• **QUOTED TEXT**
The last few weeks have proved to be a milestone for the European Union, which has seen successive negotiations on Brexit, renewal of the European Commission, inter-institutional exchanges on the European budget 2020 (final year of the current financial framework) and above all, on the priorities and envelopes for the 2021-2027 period…
In this context however, the future of the European Union is at stake. But the future appears underwhelming as the dissensions between institutions undermine these debates. It is therefore legitimate to wonder to what extent the objectives set by the European Union, to which each measure and policy should contribute, can be achieved. One of the consequences of this ambiguous discourse on one of the major topics of recent years, will be the fight against climate change, issue on which this article will focus
Shared, clear and quantified objectives…
The European Union has become aware of the climate emergency and the crossroads at which the world finds itself, if it wants to safeguard a healthy environment for future generations. In 2008, the EU adopted targets to reduce its greenhouse gas emissions by 20% in 2020 based on 1990’s levels. The success of this approach is not to be questioned, since this objective was achieved in 2015 and progress are still ongoing. However, this ease in meeting its climate commitments calls into question the relevance of chosen targets… especially since the level of gaz emissions increased in 2017 (+0.6%).
More recently, the European Union has defended the 2016 Paris Agreement, aiming at strong objectives. It then committed itself to achieving a 40% reduction of its emissions by 2030 based on 1990 levels. Given the current policies and ongoing efforts by Member States, it seems unlikely that this threshold will be reached in time unless ambitious new strategies are defined and implemented. This additional commitment is part of the EU’s long-term strategy to achieve a carbon-neutral economy by 2050 – a Clean Planet for all.
The next step: Do anything possible to achieve the targets defined in these commitments?

• **RECORD EXTRACTS**
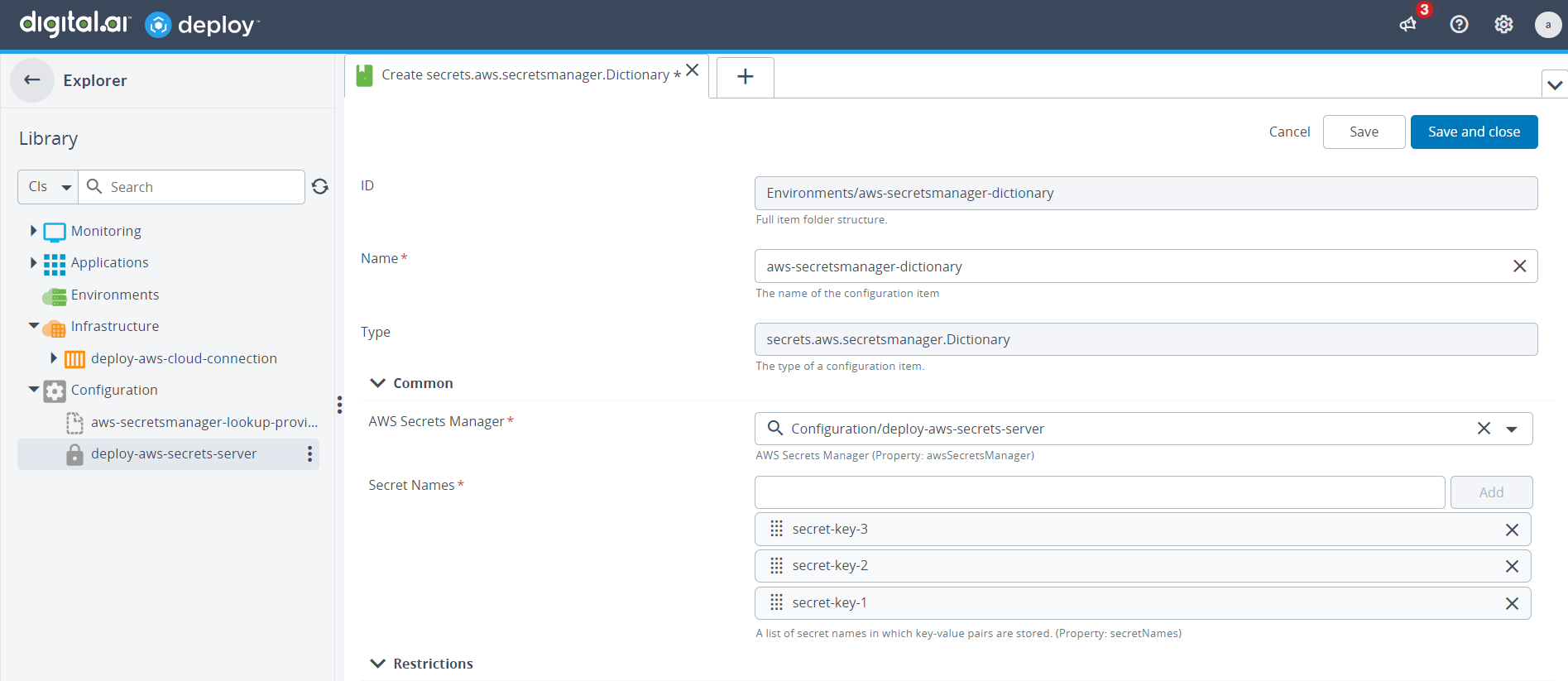Select the Create secrets.aws.secretsmanager.Dictionary tab
Image resolution: width=1568 pixels, height=681 pixels.
(x=525, y=75)
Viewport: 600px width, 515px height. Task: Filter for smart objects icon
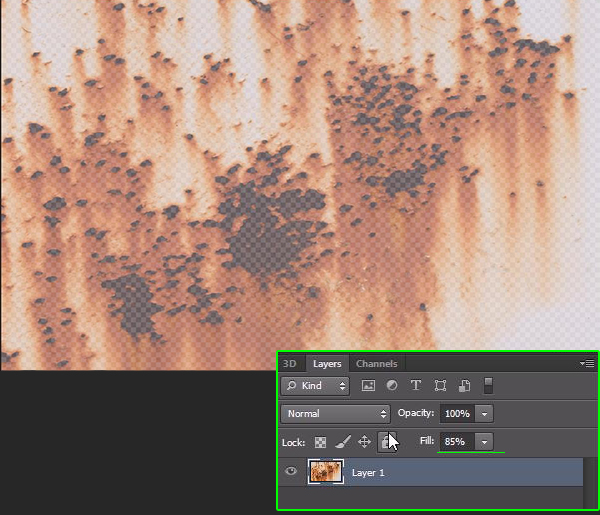[464, 386]
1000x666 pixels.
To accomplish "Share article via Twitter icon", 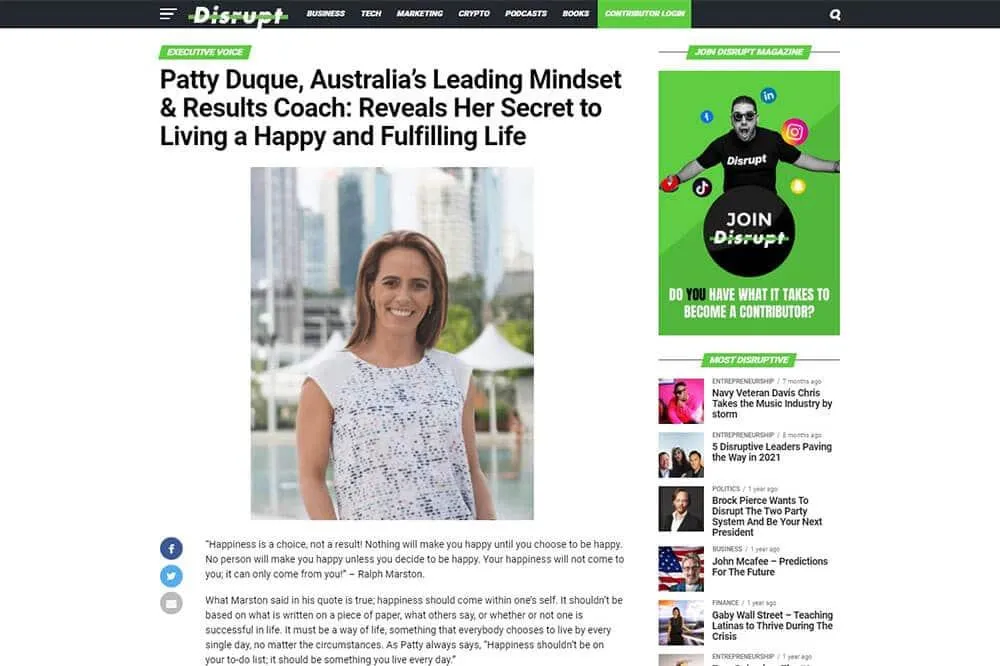I will pyautogui.click(x=171, y=576).
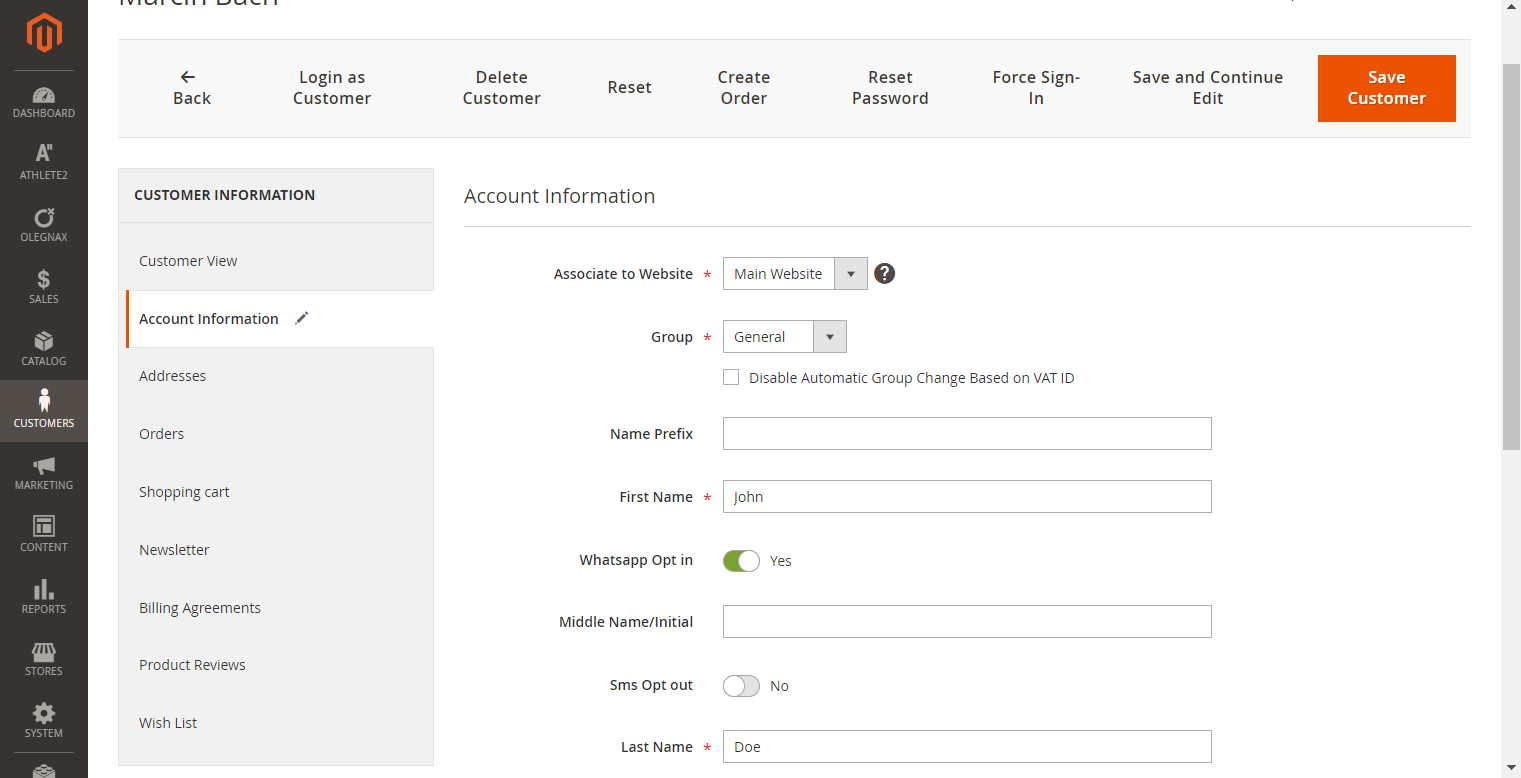
Task: Click into the First Name field
Action: pos(966,497)
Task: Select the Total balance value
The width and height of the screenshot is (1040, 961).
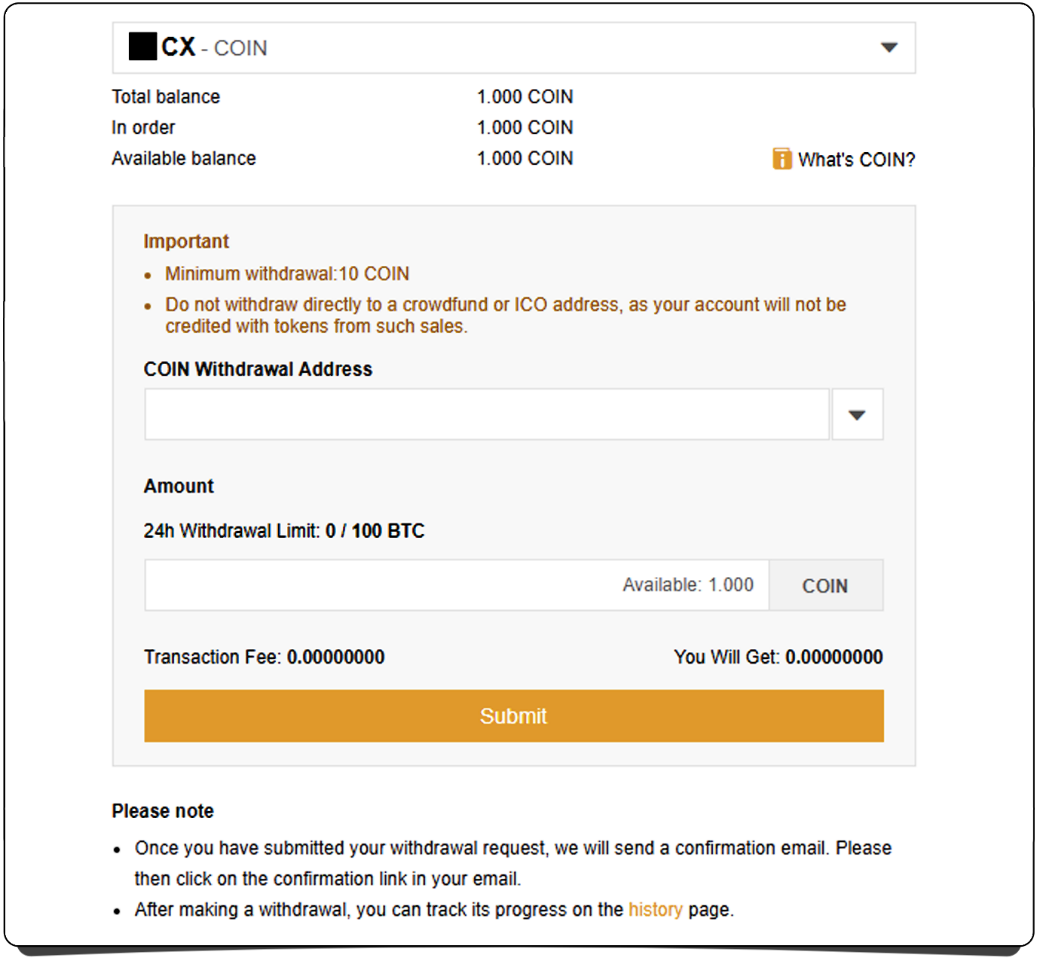Action: (525, 97)
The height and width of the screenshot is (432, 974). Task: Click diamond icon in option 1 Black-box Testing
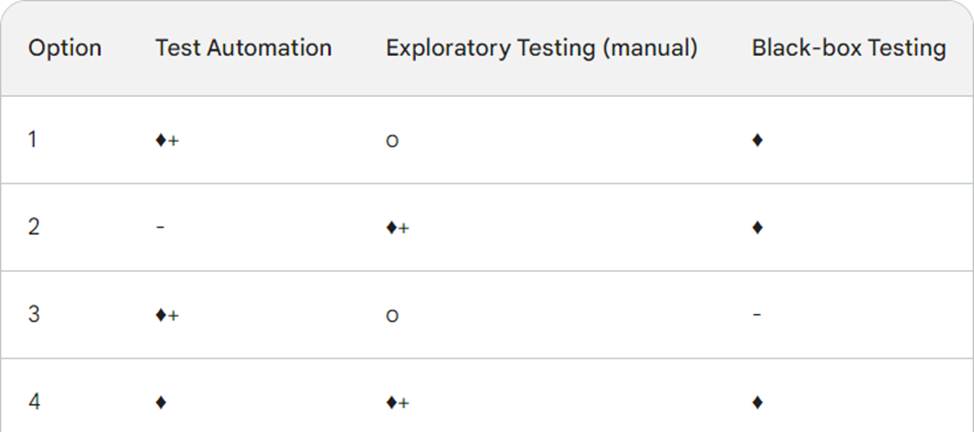click(x=757, y=140)
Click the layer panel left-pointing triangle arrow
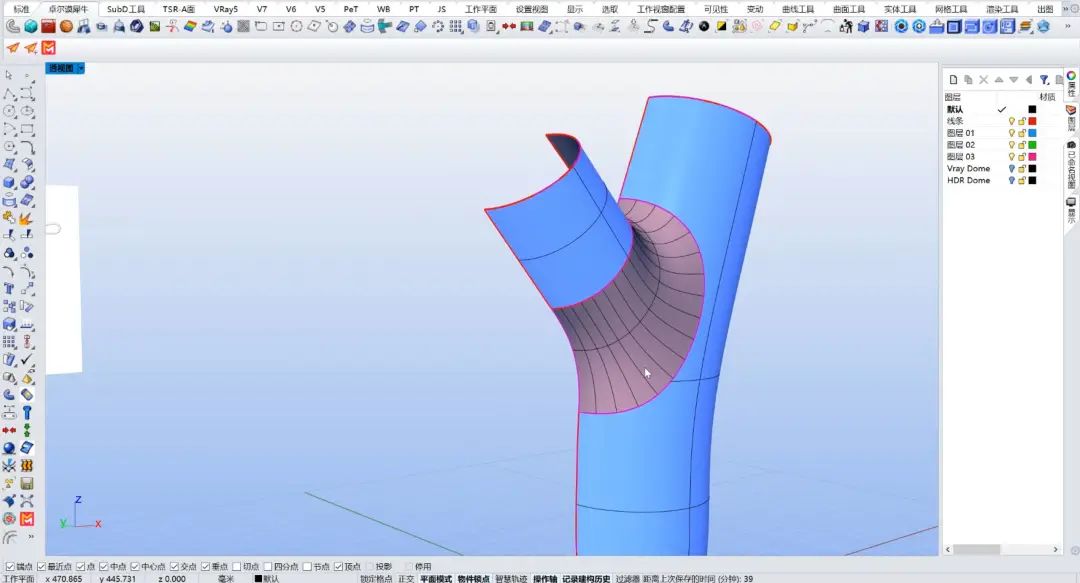1080x583 pixels. click(1028, 80)
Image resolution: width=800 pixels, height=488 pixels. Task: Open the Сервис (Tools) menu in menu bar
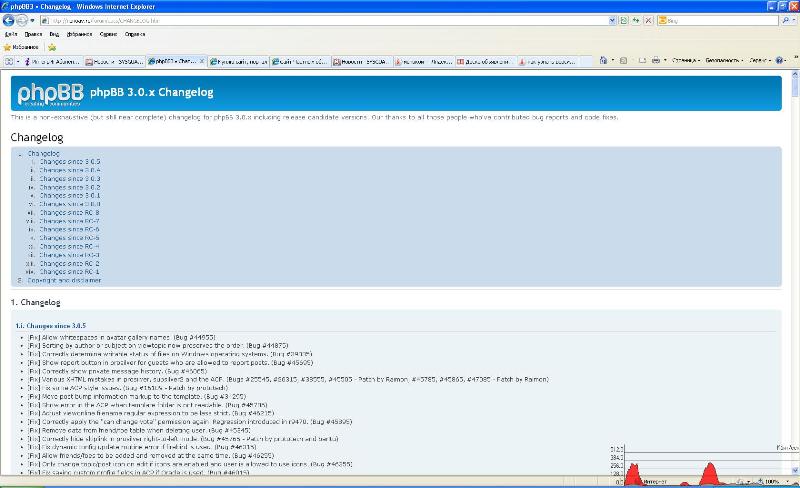pos(108,33)
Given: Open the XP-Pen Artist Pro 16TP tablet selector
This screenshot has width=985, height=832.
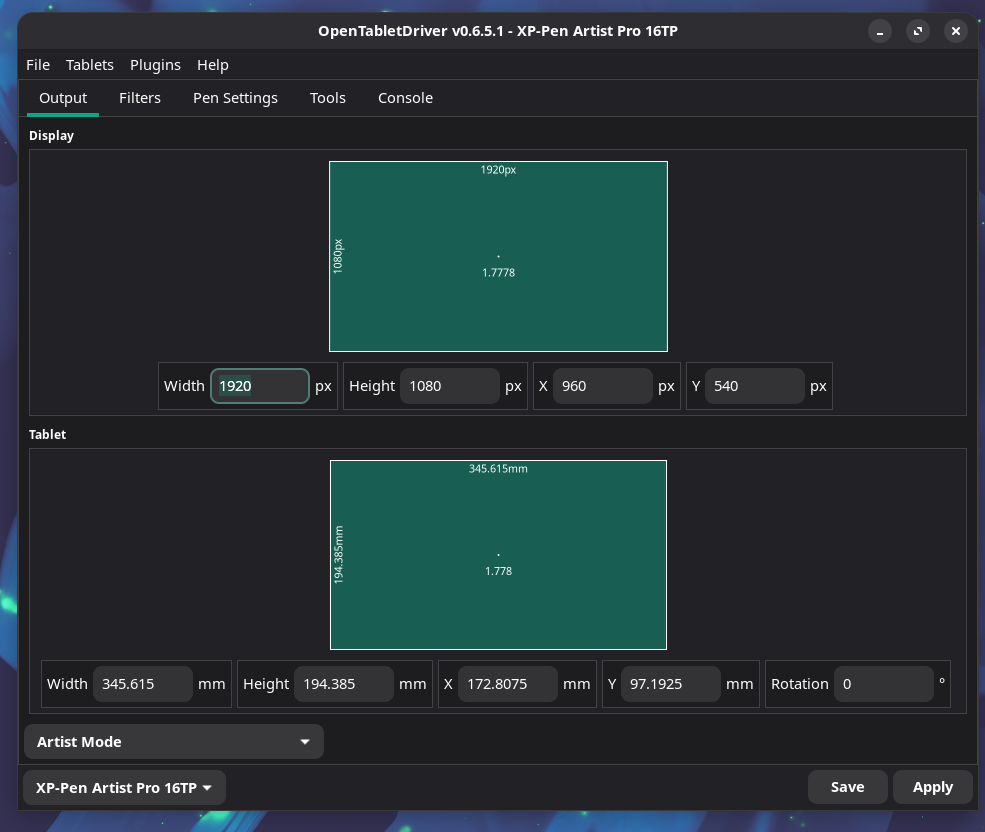Looking at the screenshot, I should coord(124,788).
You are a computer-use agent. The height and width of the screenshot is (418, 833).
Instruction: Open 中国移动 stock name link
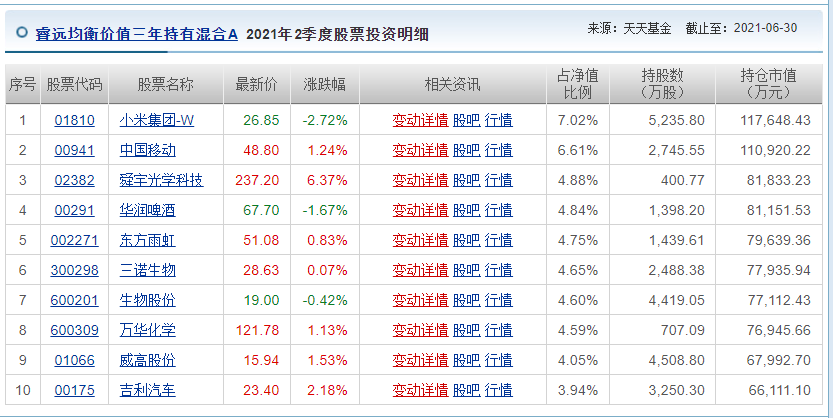click(148, 150)
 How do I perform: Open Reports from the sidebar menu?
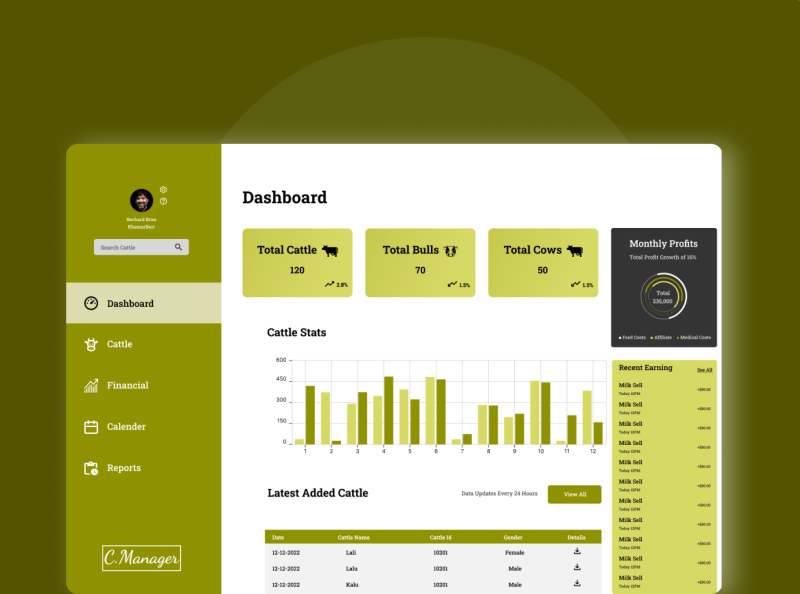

• **WRITTEN TASKS**
(a) From the article on EU climate targets, reproduce word for word the passage that opens with the words containing "More recently, the" and closes with "in these commitments?".
(b) In the listing, rewrite only the part that opens with the line containing "You are a computer-use" and runs through the end of the listing. Change "Open" to "Launch" wherever it appears, leave everything else unchanged, and omit the pictures.

• **TASK ANSWERS**
(a)
More recently, the European Union has defended the 2016 Paris Agreement, aiming at strong objectives. It then committed itself to achieving a 40% reduction of its emissions by 2030 based on 1990 levels. Given the current policies and ongoing efforts by Member States, it seems unlikely that this threshold will be reached in time unless ambitious new strategies are defined and implemented. This additional commitment is part of the EU’s long-term strategy to achieve a carbon-neutral economy by 2050 – a Clean Planet for all.
The next step: Do anything possible to achieve the targets defined in these commitments?

(b)
You are a computer-use agent. The height and width of the screenshot is (418, 833).
Instruction: Launch 中国移动 stock name link
click(148, 150)
 How do I perform: Launch Reports from the sidebar menu?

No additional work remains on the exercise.